Optimizer#

from streamer.optimizers.streamer_optimizer import StreamerOptimizerArguments, StreamerOptimizer

optim_args = StreamerOptimizerArguments(world_size=8,
                                        alpha=3,
                                        max_layers=3,
                                        optimize_every=100,
                                        average_every=100,
                                        hgn_timescale=True,
                                        hgn_reach=True,
                                        )
optimizer = StreamerOptimizer(optim_args)

class streamer.optimizers.streamer_optimizer.StreamerOptimizerArguments(world_size: int = 1, alpha: int = 3, max_layers: int = 3, optimize_every: int = 100, average_every: int = 1000, hgn_timescale: bool = True, hgn_reach: bool = True)[source]#

world_size: int = 1#: Number of gpus to distribute the dataset

alpha: int = 3#: The reach parameter for Hierarchical Gradient Normalization

max_layers: int = 3#: The maximum number of layers to stack

optimize_every: int = 100#: Take a gradient step every this value

average_every: int = 1000#: Average models across gpus every this value

hgn_timescale: bool = True#: Allow timescale parameter in Hierarchical Gradient Normalization

hgn_reach: bool = True#: Allow reach parameter in Hierarchical Gradient Normalization

class streamer.optimizers.streamer_optimizer.StreamerOptimizer(model, args: StreamerOptimizerArguments)[source]#

The optimizer used with streamer. This class takes care of optimization, Gradient normalization and averaging across gpus.
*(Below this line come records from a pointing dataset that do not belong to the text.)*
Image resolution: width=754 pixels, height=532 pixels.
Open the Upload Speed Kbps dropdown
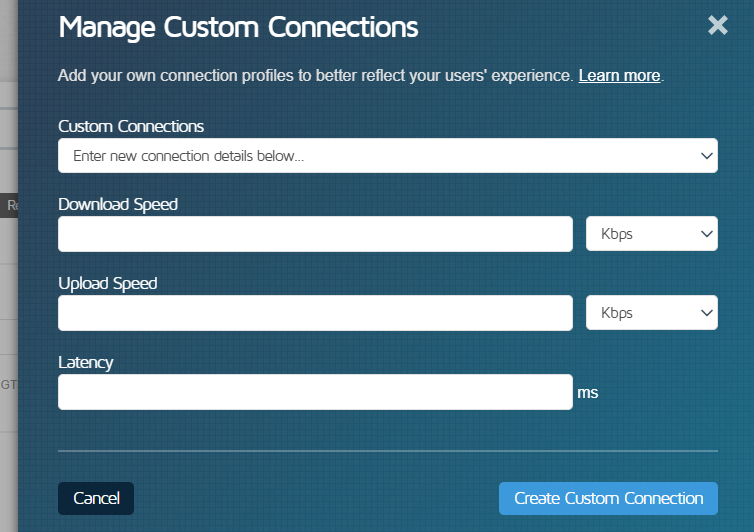pyautogui.click(x=651, y=313)
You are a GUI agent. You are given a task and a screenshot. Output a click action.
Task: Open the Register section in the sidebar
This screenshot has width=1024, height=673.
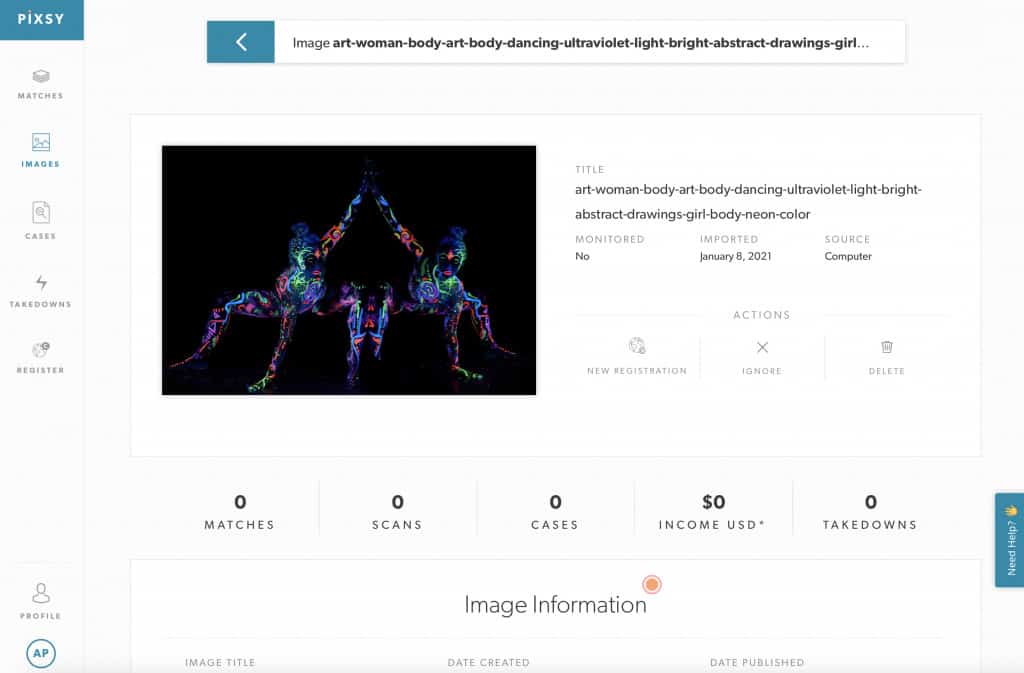coord(40,358)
Parameters:: args (StreamerOptimizerArguments) – The parameters used for the Streamer optimizer

get_param_groups(layer_num)[source]#

Calculates the parameter groups and their weights. For example if the layer_num is 1 and we have 4 layers, then parameter groups will be [[1],[0,2],[3]] and their weights will depend on alpha but typically more on the early groups (e.g., [0.8, 0.15, 0.05])

Parameters:

layer_num (int) – the index of the layer

Returns:

(List(List(int))): List of Lists dividing the layers into groups to assign different gradient multipliers to them
(List(float)): The weights assigned to the parameter groups

get_gradients()[source]#: accumulates gradient on all layers’ parameters from all losses in the model

reset()[source]#: Resets the counters of the optimizer

scale_gradients()[source]#: Scales the gradients of all modules by the counters to normalize the gradients

average_models()[source]#: Average the model parameters across all gpus every average_every()

step()[source]#: Call the optimizer, which calulates the gradients and accumulates it on the parameters. This function does not actually do gradient stepping. It has a counter that does it every optimize_every()